When thinking about risks, you also need to consider your trading capital.

You should only invest a small portion of your trading capital per trade: a good starting point would be to not invest more than 2% of your available capital per trade.

Expert tip

If you have $10,000 in your trading account, the maximum loss allowable would be $200 per trade.

Determining the risk per trade is a helpful tool if you go through a losing streak, so then you can better protect your trading capital, and avoid large drawdowns in your trading account.
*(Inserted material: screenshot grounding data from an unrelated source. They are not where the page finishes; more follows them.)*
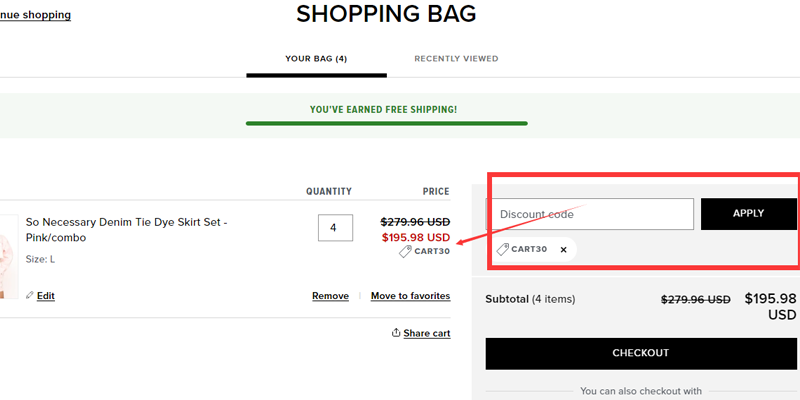Click the Share cart link text
Image resolution: width=800 pixels, height=400 pixels.
[427, 333]
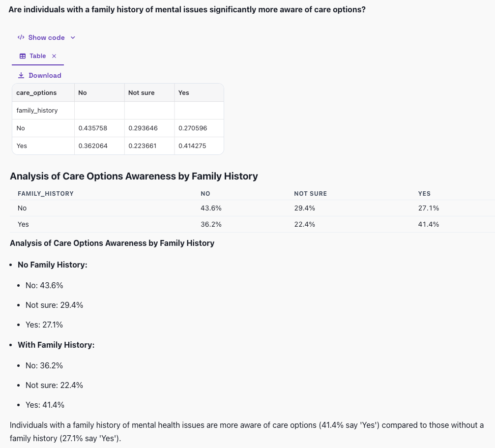The height and width of the screenshot is (448, 495).
Task: Click the table grid icon on the tab
Action: [x=23, y=56]
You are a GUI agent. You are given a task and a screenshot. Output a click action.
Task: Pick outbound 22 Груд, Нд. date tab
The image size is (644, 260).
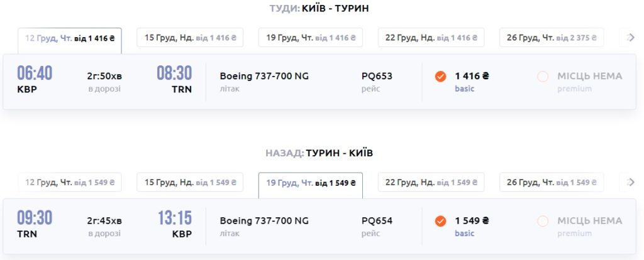point(431,38)
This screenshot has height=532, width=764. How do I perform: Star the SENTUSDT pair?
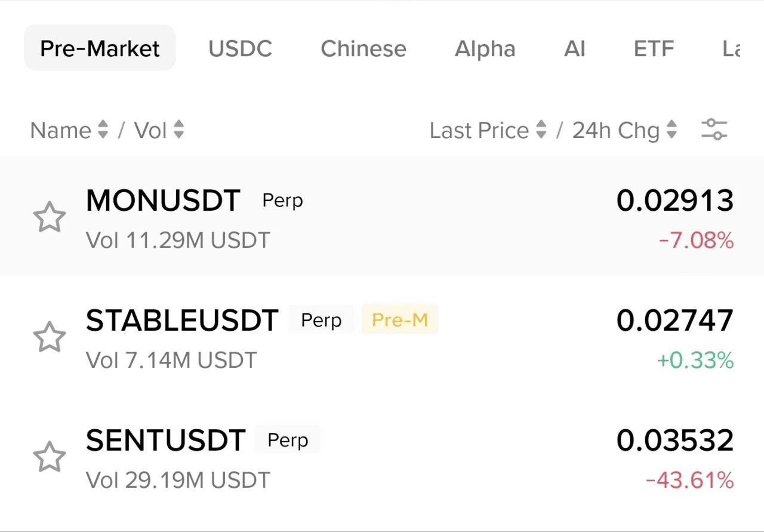(49, 457)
Most beginners will increase the size of their positions as soon as they're making profits, which is one of the best ways to get your account wiped out. Keep your risk consistent!

Just because you've made a few winning trades doesn't mean that the next one is going to be profitable.

Do not become over-confident and less risk-averse, as that will lead to you changing your money and risk management rules without solid reasons.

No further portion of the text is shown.